Recording in New York City at producer David Rubinson’s request, the band failed to capture the same magic they’d cultivated in California, rarely working together in the studio as a band. Living in hotel rooms for months at a time wore them all down as well. Peter Lewis quit at one point to return to California. Jerry Miller described seeing Skippy’s mental health deteriorating:
Skippy changed radically when we were in New York. There were some people there that were into harder drugs and a harder lifestyle, and some very weird shit. And so he kind of flew off with those people. Skippy kind of disappeared for a little while.
Skippy later showed up at the hotel and tried to chop drummer Don Stevenson’s door down with a fire ax, likewise threatening to kill Jerry Miller and Don Rubinson. Hauled off to NYC’s notorious jail, the Tombs, he ended up in Bellevue Hospital’s psychiatric ward for 60 days.
Upon his release, he headed to Nashville and recorded his iconic solo album, Oar.
Legend has him riding away from NYC on a chopper in his hospital gown. Production notes confirm that he recorded the entirety of Oar in just 7 days in December 1968, playing all instruments.
Skippy had intended the tapes to serve as a demo for an album but producer David Rubinson released the raw recordings on May 19, 1969. With little fanfare and no promotional push from Columbia Records, it flopped. Critics at the time mostly hated it but it has since grown to cult status.
Skippy, meanwhile, fell further apart, between his now-diagnosed schizophrenia and heavy drug use, especially heroin and LSD (which had precipitated the fire ax incident). Moby Grape soldiered on, releasing Moby Grape ’69 as a quartet, but including “Seeing,” also known as “Skip’s Song.”
Side note: Schizophrenia is a cruel companion living inside your head and not only did Skip Spence suffer from schizophrenia but so did bandmate Bob Moseley. Absolutely astounding that such a powerful seminal band as Moby Grape featured 2 people with schizophrenia.
Skip Spence lived until 1999, often a ward of the state or destitute and homeless. Periodically, band members, particularly Peter Lewis, would seek him out to help a little. His final appearance with Moby Grape bandmates happened in 1996 in Santa Cruz.

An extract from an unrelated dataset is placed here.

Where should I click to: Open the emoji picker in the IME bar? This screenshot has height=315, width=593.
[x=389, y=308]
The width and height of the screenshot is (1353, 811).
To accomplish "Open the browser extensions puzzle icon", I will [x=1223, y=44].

Various artists such as Robert Plant, Tom Waits, and Beck revisited the haunting tunes Skip had written back in the psychiatric ward, recording More Oar: A tribute to the Skip Spence Album in 1999. Though it was released after his death, Skippy did have the chance to hear the recordings before he died.
For what would have been Skip Spence’s 77th birthday, I’ve been listening to some of his tunes today. Here’s a small selection to get you started down a similar rabbit hole:
“My Best Friend” (Jefferson Airplane)
Recorded after Skippy left Jefferson Airplane
but included on “Surrealistic Pillow”
Omaha
How was Moby Grape connected to Nebraska? They weren’t!

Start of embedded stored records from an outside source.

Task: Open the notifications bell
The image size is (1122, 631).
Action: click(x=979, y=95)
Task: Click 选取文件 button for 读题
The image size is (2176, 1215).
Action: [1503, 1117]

Skippy meant this as “OM_Aha!” — a mantra followed by enlightenment.
Motorcycle Irene
One of Skip’s songs from “Wow!”
He also included the very strange “Just Like Gene Autry: A Foxtrot” —
to be played back at 78 rpm. I’ll spare you that one (linked).
Seeing (Skip’s Song)
Moby Grape continued to involve Skippy whenever they could
post-“fire ax incident,” so included this tune he’d written on Moby Grape ’69
Chinese Song
Not exactly a sing-along but Skip’s contribution
to 1971’s 20 Granite Creek
Little Hands
The opening tune from “Oar”:
“Little hands clapping, children are laughing —
Little hands clapping all over the world.”
Burdened by schizophrenia and years of poor health due to drug addiction and alcoholism, Skippy died just 2 days before his 53rd birthday — he’s been gone now 24 years.
Next spring, the first biography to be written about him, “Weighted Down — the Complicated Story of Skip Spence“will be published. I can’t wait to learn more about this old musical hero of mine. So much incredible music he gave us and still I know so little about his later life. Such is the way with our artists & musicians, I suppose, performing a role, paying their part — and revealing the innermost heart we all share.
So sing a song of Skip Spence — with a pocketful of wry.